Friday, January 19, 2018

Gaunilo's Criticism of Anselm's Ontological Argument

For my MCCC Philosophy of Religion Students. Here is what I want you to be able to say for the oral exams.

Anselm's contemporary Gaunilo thought Anselm was a fool for believing that you could just think of something in your mind, and it would then actually exist in reality.

Gaunilo said, if that's true, then I can think of a great island, and because it is greater to exist in reality than just in the mind, my "greatest island" must exist.

Our objections to Gaunilo are these:

1) Gaunilo misunderstands and misquotes Anselm. Gaunilo writes: "How is the fact that this greater being has been proved to be greater than everything else supposed to show me that it exists in actual fact."

But Anselm is not talking about "a greater being," or a "being greater than everything else," but rather a "greatest possible being". 
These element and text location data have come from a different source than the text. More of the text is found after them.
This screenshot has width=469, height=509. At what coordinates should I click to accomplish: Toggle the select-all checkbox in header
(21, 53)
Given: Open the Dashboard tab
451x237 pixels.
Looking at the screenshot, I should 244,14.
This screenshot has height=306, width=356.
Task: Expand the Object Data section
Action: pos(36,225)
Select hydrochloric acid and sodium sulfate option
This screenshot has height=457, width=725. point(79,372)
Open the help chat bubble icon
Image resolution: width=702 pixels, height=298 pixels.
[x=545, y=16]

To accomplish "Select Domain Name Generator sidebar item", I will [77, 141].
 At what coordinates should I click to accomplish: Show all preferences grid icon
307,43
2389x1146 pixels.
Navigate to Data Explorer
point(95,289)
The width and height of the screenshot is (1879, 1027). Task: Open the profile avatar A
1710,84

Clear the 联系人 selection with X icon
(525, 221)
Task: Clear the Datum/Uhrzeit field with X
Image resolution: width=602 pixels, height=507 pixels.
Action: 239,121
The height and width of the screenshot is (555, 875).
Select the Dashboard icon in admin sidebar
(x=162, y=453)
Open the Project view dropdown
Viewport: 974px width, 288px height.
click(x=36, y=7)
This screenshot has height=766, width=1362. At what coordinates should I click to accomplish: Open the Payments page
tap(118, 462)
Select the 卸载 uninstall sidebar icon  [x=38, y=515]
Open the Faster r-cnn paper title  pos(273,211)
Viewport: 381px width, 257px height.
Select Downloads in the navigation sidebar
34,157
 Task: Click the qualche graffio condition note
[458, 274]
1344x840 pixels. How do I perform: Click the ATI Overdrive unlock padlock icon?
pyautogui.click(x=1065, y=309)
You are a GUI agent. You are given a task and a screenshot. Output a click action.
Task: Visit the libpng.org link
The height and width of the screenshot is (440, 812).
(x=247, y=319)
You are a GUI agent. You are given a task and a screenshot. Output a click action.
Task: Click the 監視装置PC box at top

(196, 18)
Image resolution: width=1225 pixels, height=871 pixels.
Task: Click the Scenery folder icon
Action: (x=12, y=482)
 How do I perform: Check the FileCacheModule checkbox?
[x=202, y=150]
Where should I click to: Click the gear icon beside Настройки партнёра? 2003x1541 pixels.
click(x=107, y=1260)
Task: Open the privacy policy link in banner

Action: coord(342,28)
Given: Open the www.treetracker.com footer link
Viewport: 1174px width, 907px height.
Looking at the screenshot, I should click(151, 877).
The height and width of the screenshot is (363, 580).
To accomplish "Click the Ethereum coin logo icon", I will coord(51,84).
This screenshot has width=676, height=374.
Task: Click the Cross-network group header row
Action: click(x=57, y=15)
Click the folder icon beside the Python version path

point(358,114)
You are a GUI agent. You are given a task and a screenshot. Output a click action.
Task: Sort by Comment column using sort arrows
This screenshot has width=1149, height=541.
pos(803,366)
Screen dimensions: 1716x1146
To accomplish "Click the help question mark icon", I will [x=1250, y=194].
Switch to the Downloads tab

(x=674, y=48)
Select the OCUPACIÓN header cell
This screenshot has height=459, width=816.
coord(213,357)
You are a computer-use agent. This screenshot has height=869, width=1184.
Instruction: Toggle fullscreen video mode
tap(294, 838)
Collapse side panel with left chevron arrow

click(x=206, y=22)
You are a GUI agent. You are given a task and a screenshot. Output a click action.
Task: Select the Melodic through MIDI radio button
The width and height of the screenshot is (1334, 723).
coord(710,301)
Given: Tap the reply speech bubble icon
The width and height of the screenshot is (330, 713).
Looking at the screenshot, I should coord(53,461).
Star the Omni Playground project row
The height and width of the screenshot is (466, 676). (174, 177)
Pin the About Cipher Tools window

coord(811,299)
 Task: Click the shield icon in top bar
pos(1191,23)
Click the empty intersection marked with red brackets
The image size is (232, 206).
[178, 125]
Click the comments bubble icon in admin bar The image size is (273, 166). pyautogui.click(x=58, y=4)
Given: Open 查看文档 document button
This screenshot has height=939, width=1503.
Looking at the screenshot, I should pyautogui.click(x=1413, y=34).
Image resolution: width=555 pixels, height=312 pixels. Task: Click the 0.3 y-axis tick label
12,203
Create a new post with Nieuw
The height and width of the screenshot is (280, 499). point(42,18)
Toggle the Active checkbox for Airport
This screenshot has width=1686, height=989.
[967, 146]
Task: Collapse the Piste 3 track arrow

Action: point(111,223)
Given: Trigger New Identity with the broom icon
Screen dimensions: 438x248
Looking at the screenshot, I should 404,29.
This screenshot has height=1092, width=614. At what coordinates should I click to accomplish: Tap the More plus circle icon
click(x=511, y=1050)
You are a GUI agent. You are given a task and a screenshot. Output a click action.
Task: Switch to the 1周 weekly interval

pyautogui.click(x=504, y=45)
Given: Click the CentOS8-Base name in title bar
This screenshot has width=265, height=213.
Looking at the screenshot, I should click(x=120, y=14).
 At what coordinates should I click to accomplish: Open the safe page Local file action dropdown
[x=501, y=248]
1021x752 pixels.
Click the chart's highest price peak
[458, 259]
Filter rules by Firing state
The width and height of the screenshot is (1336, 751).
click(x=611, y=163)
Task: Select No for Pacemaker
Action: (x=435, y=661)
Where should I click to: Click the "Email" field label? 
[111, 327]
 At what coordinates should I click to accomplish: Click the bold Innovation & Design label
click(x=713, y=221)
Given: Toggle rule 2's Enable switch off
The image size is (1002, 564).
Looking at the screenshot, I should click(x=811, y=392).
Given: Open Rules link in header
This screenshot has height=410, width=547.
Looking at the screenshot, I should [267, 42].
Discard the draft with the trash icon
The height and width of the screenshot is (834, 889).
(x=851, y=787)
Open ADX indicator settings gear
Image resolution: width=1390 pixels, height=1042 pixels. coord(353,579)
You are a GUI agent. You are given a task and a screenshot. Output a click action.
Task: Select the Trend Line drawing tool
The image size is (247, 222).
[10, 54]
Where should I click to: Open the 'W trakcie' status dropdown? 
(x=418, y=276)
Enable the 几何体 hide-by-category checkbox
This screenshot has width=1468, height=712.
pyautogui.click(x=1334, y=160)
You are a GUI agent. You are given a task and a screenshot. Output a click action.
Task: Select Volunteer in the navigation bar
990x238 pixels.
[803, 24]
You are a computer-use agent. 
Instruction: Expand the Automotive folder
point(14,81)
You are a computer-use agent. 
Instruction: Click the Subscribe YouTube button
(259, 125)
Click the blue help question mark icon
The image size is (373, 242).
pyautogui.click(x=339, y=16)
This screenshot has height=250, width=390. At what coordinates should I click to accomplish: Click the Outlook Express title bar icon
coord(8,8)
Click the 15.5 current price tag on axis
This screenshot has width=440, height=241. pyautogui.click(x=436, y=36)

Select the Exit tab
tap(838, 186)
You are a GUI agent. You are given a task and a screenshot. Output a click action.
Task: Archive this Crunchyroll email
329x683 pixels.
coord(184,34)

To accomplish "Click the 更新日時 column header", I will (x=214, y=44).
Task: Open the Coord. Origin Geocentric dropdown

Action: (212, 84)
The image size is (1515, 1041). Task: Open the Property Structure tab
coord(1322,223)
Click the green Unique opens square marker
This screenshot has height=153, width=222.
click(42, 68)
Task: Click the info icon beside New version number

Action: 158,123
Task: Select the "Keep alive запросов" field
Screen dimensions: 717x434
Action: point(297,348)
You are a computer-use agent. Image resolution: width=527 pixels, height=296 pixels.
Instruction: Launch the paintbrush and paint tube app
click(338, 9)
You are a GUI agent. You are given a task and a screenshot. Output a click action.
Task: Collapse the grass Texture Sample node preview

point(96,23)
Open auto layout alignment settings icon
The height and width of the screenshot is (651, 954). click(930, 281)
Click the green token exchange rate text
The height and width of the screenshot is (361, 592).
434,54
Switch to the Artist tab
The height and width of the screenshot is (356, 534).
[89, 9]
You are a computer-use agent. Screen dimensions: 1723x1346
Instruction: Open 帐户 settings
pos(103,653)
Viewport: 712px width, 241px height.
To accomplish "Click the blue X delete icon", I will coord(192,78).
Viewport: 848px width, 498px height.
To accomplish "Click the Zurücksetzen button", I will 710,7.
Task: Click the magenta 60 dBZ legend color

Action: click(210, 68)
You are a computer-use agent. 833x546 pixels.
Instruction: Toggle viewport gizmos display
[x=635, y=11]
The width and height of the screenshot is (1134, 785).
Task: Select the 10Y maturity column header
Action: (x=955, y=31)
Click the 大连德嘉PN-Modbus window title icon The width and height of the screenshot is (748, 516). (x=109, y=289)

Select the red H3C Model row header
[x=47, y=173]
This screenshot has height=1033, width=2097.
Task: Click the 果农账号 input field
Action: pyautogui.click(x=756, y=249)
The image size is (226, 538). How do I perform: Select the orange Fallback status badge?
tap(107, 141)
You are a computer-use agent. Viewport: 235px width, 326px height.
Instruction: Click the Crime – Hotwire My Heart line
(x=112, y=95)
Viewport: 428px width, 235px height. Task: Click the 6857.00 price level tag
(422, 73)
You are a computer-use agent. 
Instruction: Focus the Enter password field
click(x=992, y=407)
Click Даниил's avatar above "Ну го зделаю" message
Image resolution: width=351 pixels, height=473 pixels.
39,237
2) Even if Gaunilo had correctly understood Anselm's "greatest possible being," there would still be a problem, which is: Contingent things like islands have no intrinsic maximums. For example, you could not think of a "greatest possible number," or a "greatest possible pizza." So, Gaunilo cannot think of of a "greatest possible island."

3) Even if "greatest possible island" was conceivable (which it is not), it would be a subjective thing. For example, my "greatest possible island" would include sushi at every meal with the music of David Hasselhoff playing 24/7. Presumably your greatest possible island would not.